Thanks. I haven't listened to that much Bruckner either, but I do like his earlier symphonies (Nos. 1, 2, 3). I still have to give his longer works a good listen. Back to Brahms, at least one of his contemporaries (Schumann) believed Brahms to be the successor to Beethoven, so I think that would be a pretty good defense of such a claim. In his own right I think Brahms was an innovator, but again, more of a successor if at least to a "germanic" symphonic form.


----------



## doctorGwiz

Trout said:


> I'm surprised that Tchaikovsky is absent on many people's lists.


I'm surprisingly not very familiar with Tchaikovsky as a symphonist aside from the Pathetique, which I like. Could you recommend recordings of his other symphonies?


----------



## Trout

doctorGwiz said:


> I'm surprisingly not very familiar with Tchaikovsky as a symphonist aside from the Pathetique, which I like. Could you recommend recordings of his other symphonies?

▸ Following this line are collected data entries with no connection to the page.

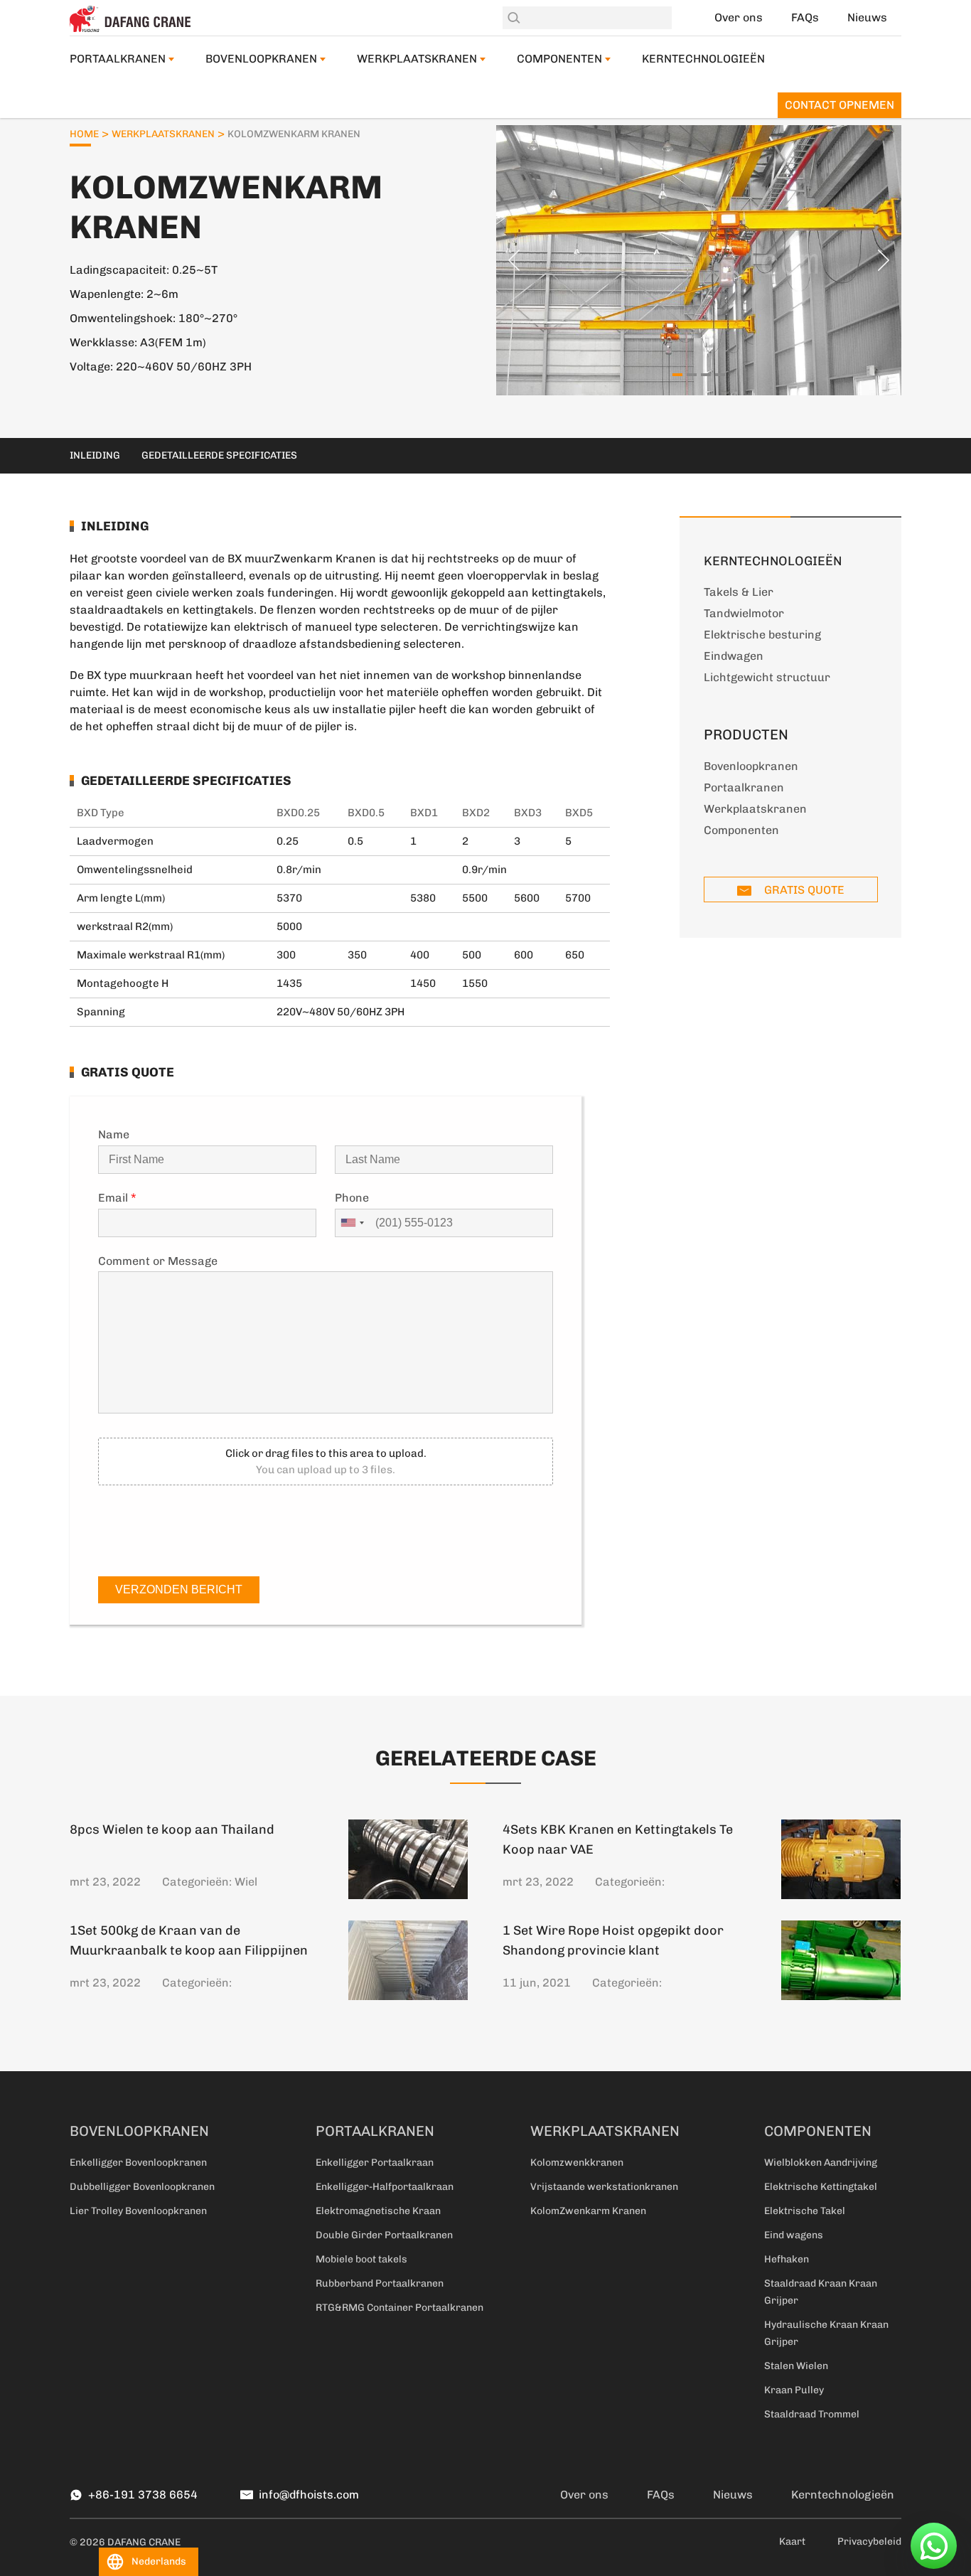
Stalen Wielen (796, 2366)
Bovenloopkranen (261, 58)
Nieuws (867, 17)
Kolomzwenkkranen (576, 2163)
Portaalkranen (118, 58)
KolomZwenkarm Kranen (588, 2211)
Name (113, 1134)
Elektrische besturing (762, 634)
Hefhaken (786, 2259)
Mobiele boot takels (361, 2259)
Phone (352, 1197)
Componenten (559, 58)
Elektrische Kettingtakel (820, 2187)
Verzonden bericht (178, 1589)
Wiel (246, 1881)
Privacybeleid (869, 2541)
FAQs (805, 17)
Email (117, 1197)
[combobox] (352, 1222)
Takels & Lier (738, 592)
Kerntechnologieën (703, 58)
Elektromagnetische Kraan (378, 2211)
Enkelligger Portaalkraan (375, 2163)
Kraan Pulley (794, 2390)
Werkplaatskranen (417, 58)
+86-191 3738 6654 (143, 2494)
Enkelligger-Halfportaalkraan (385, 2187)
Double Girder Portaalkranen (384, 2235)
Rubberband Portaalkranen (380, 2283)
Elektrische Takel (804, 2211)
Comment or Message (158, 1261)
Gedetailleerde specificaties (219, 455)
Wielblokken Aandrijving (820, 2163)
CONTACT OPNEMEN (839, 105)
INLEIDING (95, 455)
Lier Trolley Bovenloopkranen (138, 2211)
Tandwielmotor (744, 613)
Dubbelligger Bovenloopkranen (142, 2187)
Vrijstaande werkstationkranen (604, 2187)
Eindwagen (733, 656)
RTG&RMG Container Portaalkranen (399, 2308)
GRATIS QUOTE (802, 890)
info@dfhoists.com (309, 2494)
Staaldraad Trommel (811, 2414)
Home (84, 134)
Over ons (738, 17)
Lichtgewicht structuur (767, 677)
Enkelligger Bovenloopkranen (138, 2163)
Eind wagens (793, 2235)
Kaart (792, 2541)
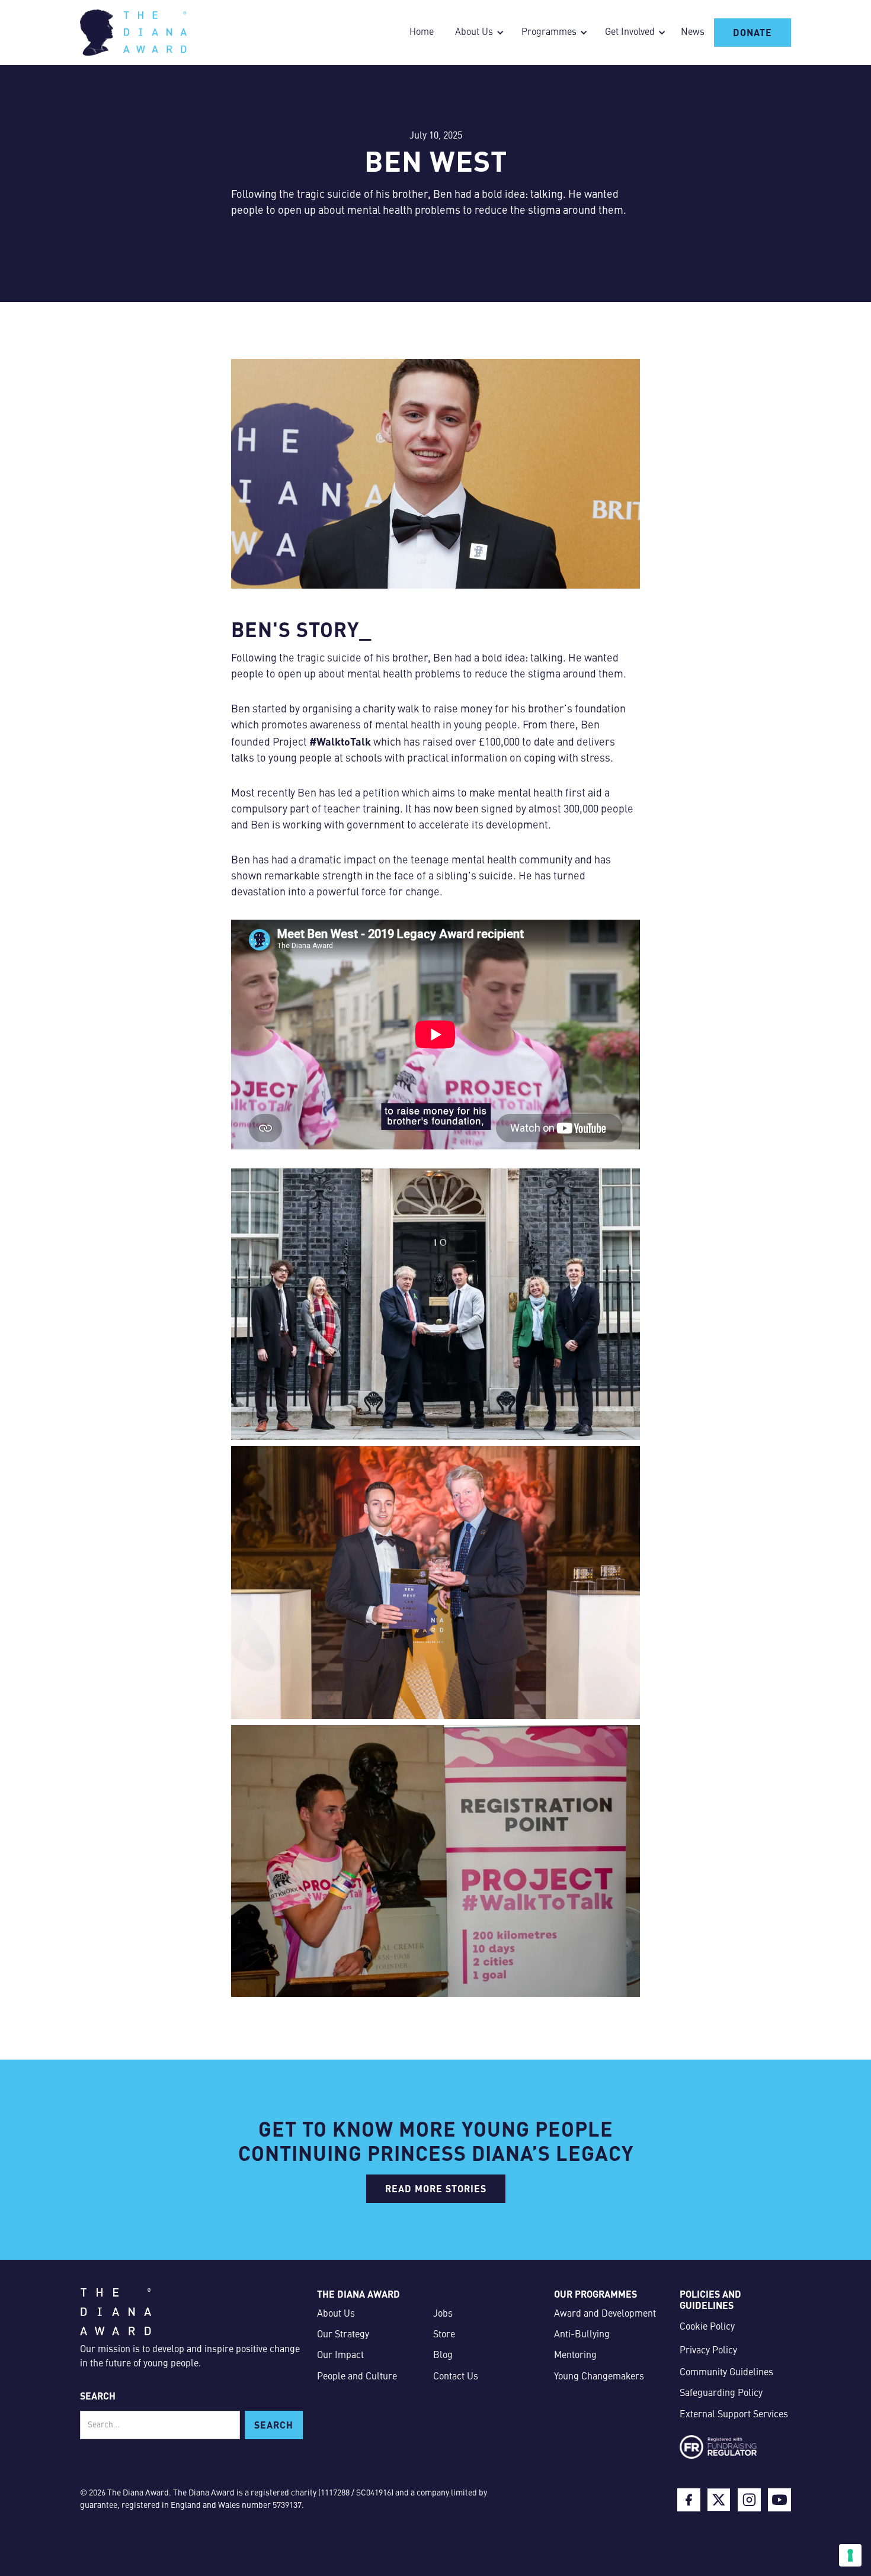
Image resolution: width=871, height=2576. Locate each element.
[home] (133, 32)
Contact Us (455, 2377)
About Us (336, 2314)
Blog (443, 2355)
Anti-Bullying (582, 2335)
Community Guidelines (726, 2373)
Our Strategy (343, 2335)
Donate (752, 32)
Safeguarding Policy (721, 2393)
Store (444, 2335)
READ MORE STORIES (435, 2188)
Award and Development (605, 2314)
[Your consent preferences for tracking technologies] (850, 2555)
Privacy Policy (708, 2351)
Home (421, 32)
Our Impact (340, 2355)
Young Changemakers (599, 2377)
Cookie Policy (707, 2327)
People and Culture (357, 2377)
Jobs (443, 2314)
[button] (476, 33)
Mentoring (575, 2355)
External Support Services (734, 2415)
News (693, 32)
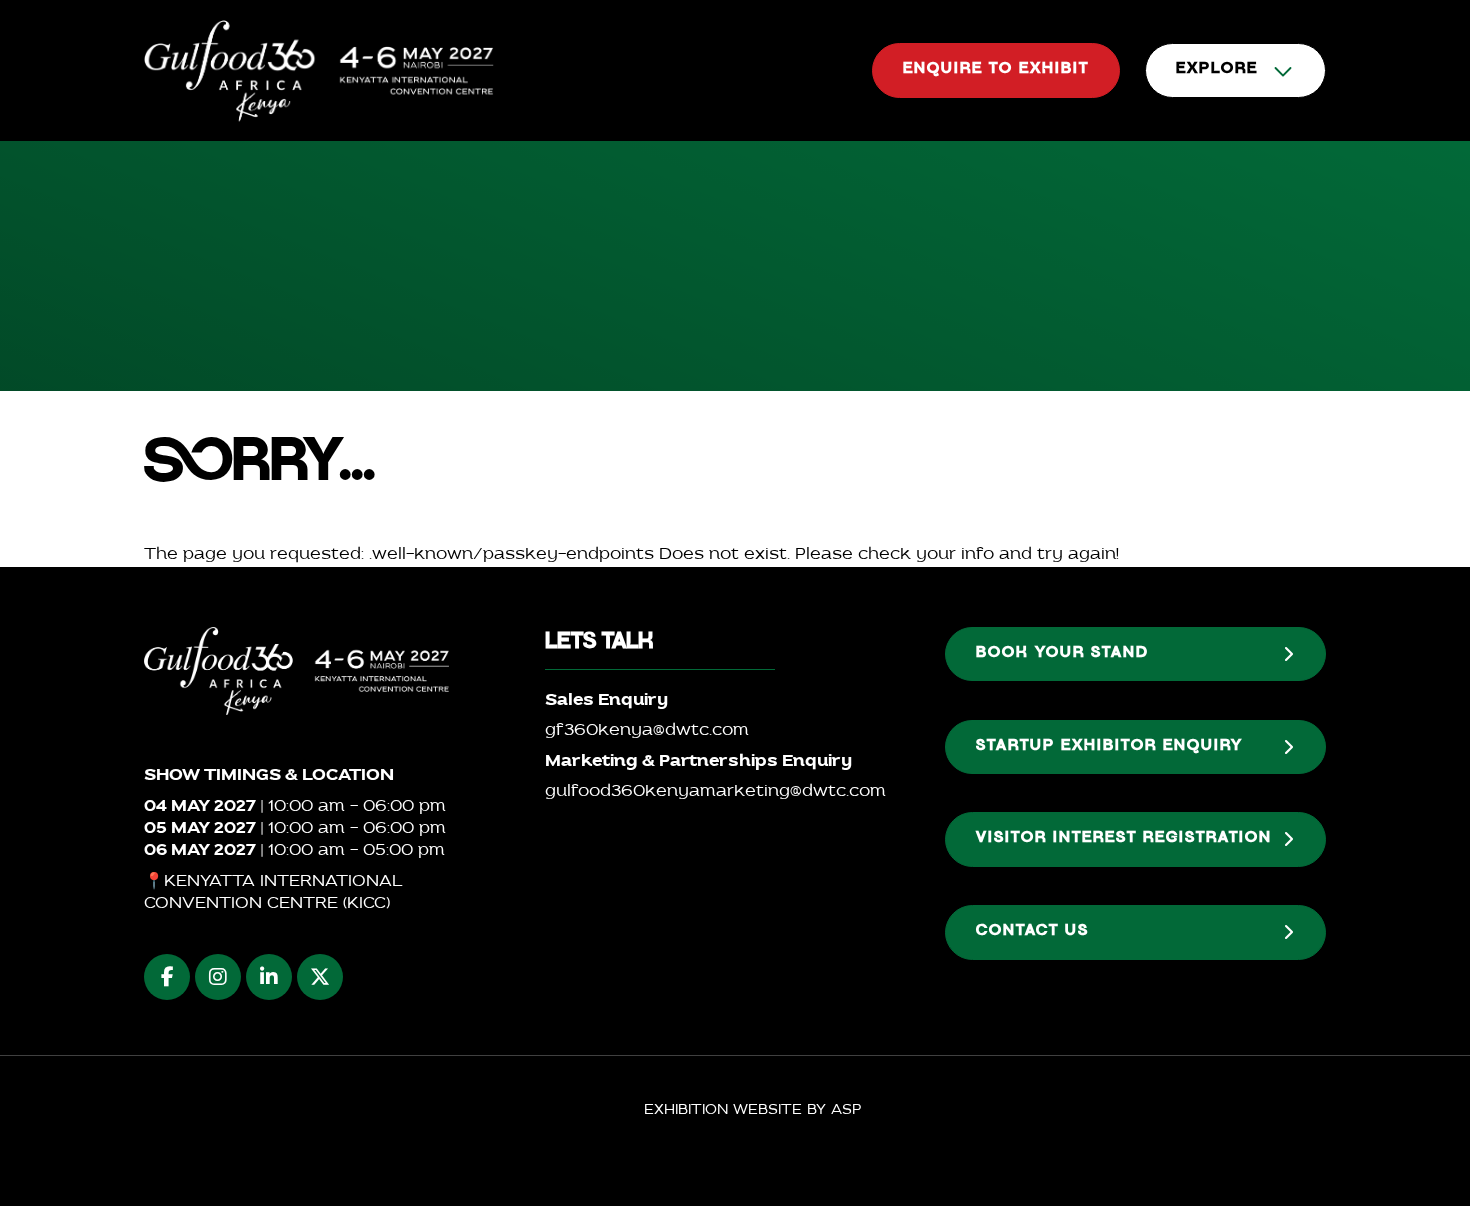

Many sets of Tchaikovsky's symphonies include just numbers 4, 5, and 6. I am currently happy with this set.










I have also heard Karajan's rendition of Tchaikovsky's 4, 5 and 6 which I would also recommend.

If you are looking for a full set, I would definitely look into this:









It's a bargain for only $27.67 on amazon for all of Tchaikovsky's symphonies (including Manfred), Romeo and Juliet, and Francesca da Rimini (another favorite of mine).

Manfred alone, however, I have only heard









which is also a great recording. 

You should probably ask for some other members' recommendations as I am not the most knowledgable in Tchaikovsky's symphonies.


----------



## Lukecash12

I think I tossed the Scriabin chip in earlier, but I'd like to see what the members who are currently active think of Scriabin's symphonies. The first one has orchestration pretty similar to Tchaikovsky, with considerable depth in role switching, well written instrument solos, expansive, rhapsodic, and open ended melodies, and tightly woven voice assignments (especially in the upper register strings and the notes that those instruments share).


----------



## DavidMahler

I've revised my list:

1. Mahler
2. Brahms
3. Sibelius
4. Bruckner
5. Beethoven
6. Haydn
7. Dvorak
8. Shostakovich
9. Mozart
10. Schumann
11. Tchaikovsky
12. Schubert


----------



## jdavid

Really nice to see a list that exalts Sibelius!!! - who, in my opinion, is one of the two great symphonists of the 20th century (the other being Mahler, with Das Lied von der Erde counting as a 10th). My list would also include along with those two: Mozart (From 'Prague' thru 'Jupiter', Haydn from 'Paris' thru 'London', Schumann, Mendelssohn (3 and 4), Bruckner (4, 8, 9), Tchaikovsky (4, 5, 6), Shostakovich (4,5,10), Prokofiev (4,5,6). Maurice Abravanel's complete recordings of the complete Sibelius cycle is being released by Amazon on Oct 11, 2011 and you can preorder now - an amazing conductor and it's inexpensive! Cheers!


----------



## jdavid

Same here, should have listed Schubert, Brahms and Dvorak!


----------



## jalex

jdavid said:


> Haydn from 'Paris' thru 'London',


Haydn has so much more to offer than this. The symphonies from his early _Sturm und Drang_ period on are all of high musical quality, I wouldn't say the later ones tower above these in any sense though the style is quite different.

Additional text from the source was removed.